I miss thee at thy books,
Lisping sweet Bible-accents in my ear,
Showing me pictures by the evening lamp,
Beautiful emblems thou didst love so dear:
I miss thee at thy books.
 
I miss thee by the brook,
Where we have wander'd many a summer's day,
And thou wert happy with thy loving sire,
More happy here than at thy simple play:
I miss thee by the brook.
 
I miss thee in the Reenes,
Where we have hasted in the twilight dim
To wake the echoes of the silent dell,
And mark the glow-worm 'neath the hawthorn's limb:
I miss thee in the Reenes.
 
I miss thee on the Hill,
The dear old hill which we have climb'd so oft;
And 0, how very happy we have been
In the still bower of the old heathy croft!
I miss thee on the Hill.
 
I miss thee at day's close,
When from my labour I regain my cot.
And sit down sadly at the supper-board,
Looking for thee, but, ah!
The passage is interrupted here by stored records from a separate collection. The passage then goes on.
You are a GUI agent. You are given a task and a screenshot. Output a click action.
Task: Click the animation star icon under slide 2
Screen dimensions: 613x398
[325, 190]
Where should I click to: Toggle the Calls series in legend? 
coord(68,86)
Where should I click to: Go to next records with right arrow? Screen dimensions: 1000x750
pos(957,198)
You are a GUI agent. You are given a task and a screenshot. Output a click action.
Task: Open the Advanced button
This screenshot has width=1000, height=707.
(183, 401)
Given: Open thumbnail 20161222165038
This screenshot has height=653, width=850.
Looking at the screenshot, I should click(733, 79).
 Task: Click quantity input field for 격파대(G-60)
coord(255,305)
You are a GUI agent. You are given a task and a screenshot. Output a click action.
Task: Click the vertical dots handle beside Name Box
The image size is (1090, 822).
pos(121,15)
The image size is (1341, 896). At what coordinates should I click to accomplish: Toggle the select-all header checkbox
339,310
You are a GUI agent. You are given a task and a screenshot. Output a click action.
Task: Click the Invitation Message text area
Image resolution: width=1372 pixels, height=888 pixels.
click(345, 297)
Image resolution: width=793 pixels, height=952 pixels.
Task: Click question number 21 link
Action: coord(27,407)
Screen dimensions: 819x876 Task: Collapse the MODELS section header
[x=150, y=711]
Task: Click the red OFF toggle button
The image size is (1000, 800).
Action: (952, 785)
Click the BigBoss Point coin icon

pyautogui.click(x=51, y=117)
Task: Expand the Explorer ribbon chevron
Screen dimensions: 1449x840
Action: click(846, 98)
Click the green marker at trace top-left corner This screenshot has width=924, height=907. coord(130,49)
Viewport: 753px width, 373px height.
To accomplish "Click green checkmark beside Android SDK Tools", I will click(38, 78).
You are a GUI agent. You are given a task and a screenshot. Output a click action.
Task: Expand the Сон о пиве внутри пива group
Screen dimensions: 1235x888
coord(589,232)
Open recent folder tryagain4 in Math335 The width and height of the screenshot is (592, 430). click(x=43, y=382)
I see thee not:
I miss thee at day's close.
 
I miss thee everywhere, -
In my small garden, watching the first flower, -
By the clear fountain, - in thy Sunday-class, -
Running to meet me at the evening-hour:
I miss thee everywhere.
 
Farewell my beautiful!
Thy sinless spirit is with Christ above:
Thou hast escaped the evils of the world:
We have a daughter in the meads of love.
Farewell, my beautiful!
 
When I and little Jane.
Walk hand in hand along the old hill's way,
Shall we not feel thy cherub-presence, love,
Singing our sad psalms in the twilight grey?
I shall soon go to thee.
 
Companion of the bard,
Mid rocks and trees, and hedges ivy-cross'd!
At morn and eve in Nature's presence-cell
We oft have enter'd with our musings lost,
My child, my harp, and I.
 
How thou didst love the flowers,
The mountain-heather and the buds of Spring,
The brooks and birds, the hush of solitude, 
The moon and stars, like some diviner thing,
Beautiful prophetess!

Ah! thou were like a rose,
Dropp'd by an angel on earth's feverish clime,
To bloom full lovely, till December's winds
Blasted thy beauty in its morning prime,
Ere it had half unclosed!  
 
Hush, murmuring spirit, hush! It is the Lord,
He only, who hath given:
And He hath taken - blessed be His name! -
The gem, which fell from paradise, to heaven:
I bow and kiss His rod.
 
 
Lucretia's Grave

'Tis where the tree-tops wave,

And gleam with glory 'neath the summer sun,
And gentle breathings steal among the boughs,
When busy day is done.
 
Tis where a tiny rill
Glides through the silence with a trickling fall:
And ivy leaves, like holy epitaphs,
Are clinging to the wall.
 
'Tis where the grass is green,
And daisy flowers in snowy beauty lie,
And songs from fragrant field and forest screen
Are sweetly gushing by.
 
'Tis where the village church
Among the dews its solemn shadow throws,
When silvery lyrics o'er the dingles float,
At evening's gentle close.
 
'Tis where the weary rest,
And Age and Beauty moulder in decay;
And Hope upon the silent green sward sits,
Watching the slumbering clay.
 
Above it shine the stars,
Around it woods and rocky mountains rise:
0, let it be my silent sepulchre,
When Death has sealed mine eyes!  
 
A Flower Gathered at Evening
Hail, blue-eyed child! At evening mild,
I pluck thee on my native wild.
The gentle wing Of blushing Spring,
Shook thee to the earth, thou dainty thing.
Now with shut eye
Pale dost thou lie
In twilight's dusky arms to die.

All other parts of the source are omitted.